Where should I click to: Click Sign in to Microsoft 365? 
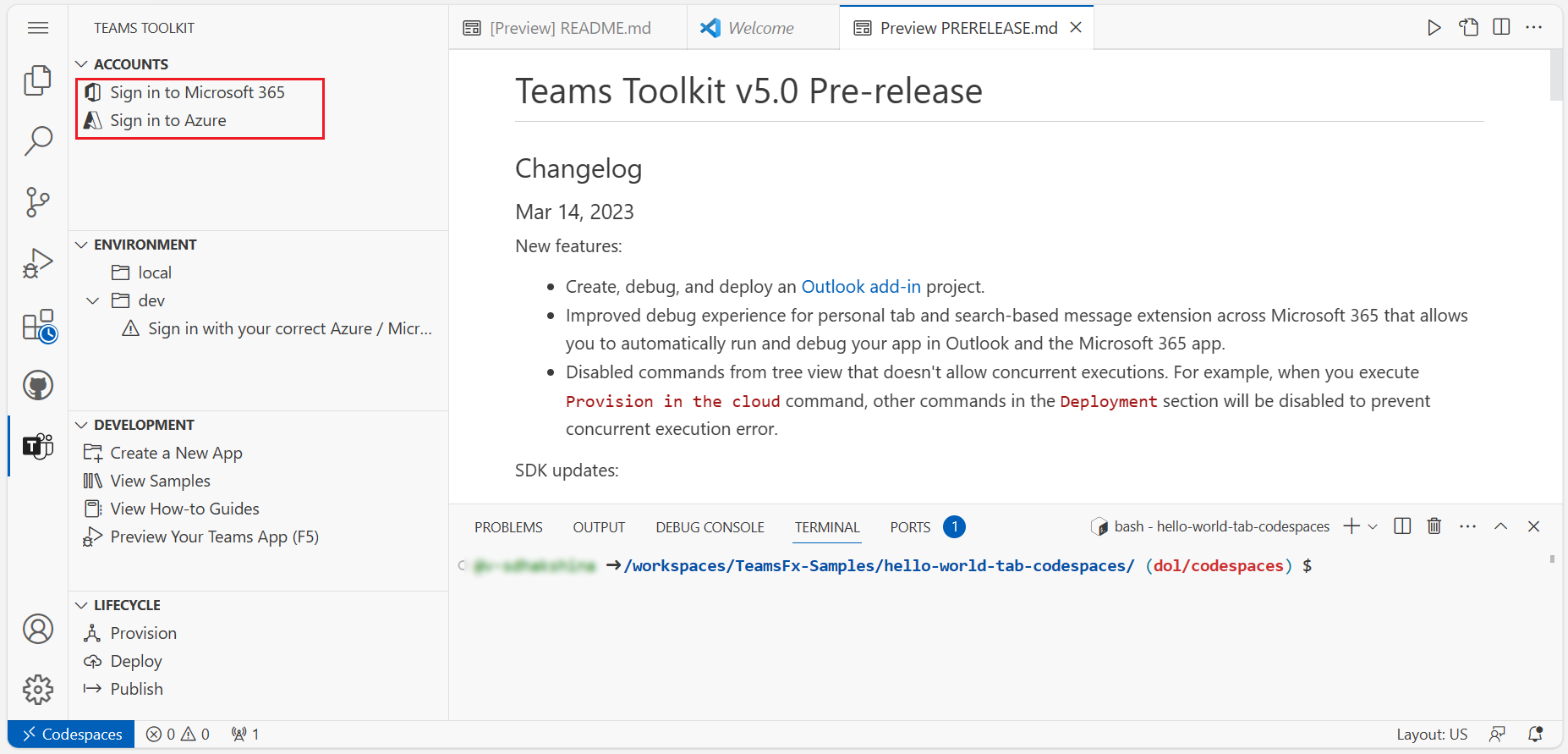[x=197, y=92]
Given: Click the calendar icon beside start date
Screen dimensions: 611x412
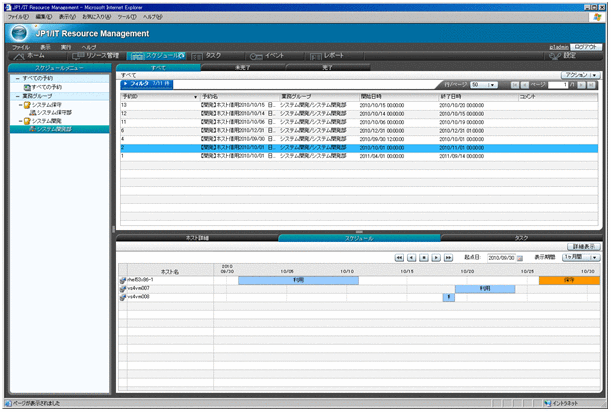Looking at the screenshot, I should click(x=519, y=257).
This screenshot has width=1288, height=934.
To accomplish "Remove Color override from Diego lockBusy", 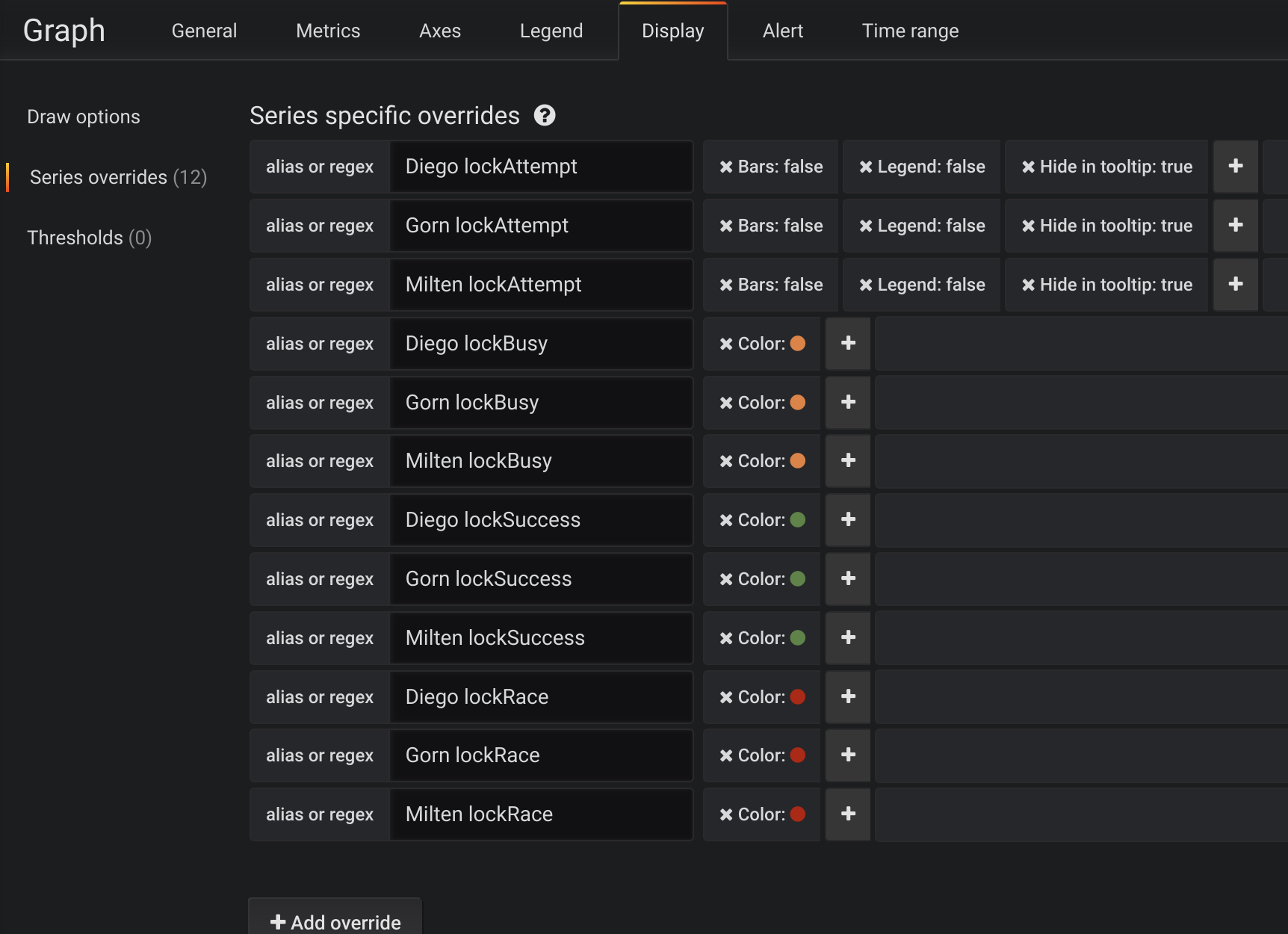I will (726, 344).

□ □ □ □ □

▸ **Task instructions**: The lines wanted are those from the start of the material above through the line with "This screenshot has width=1288, height=934.", both included; print them exactly and skip any picture.

▸ **Response to this exercise**:
Where should I click to: Click Sign in to Microsoft 365? 
[x=197, y=92]
Given: Click the calendar icon beside start date
Screen dimensions: 611x412
Looking at the screenshot, I should click(x=519, y=257).
This screenshot has width=1288, height=934.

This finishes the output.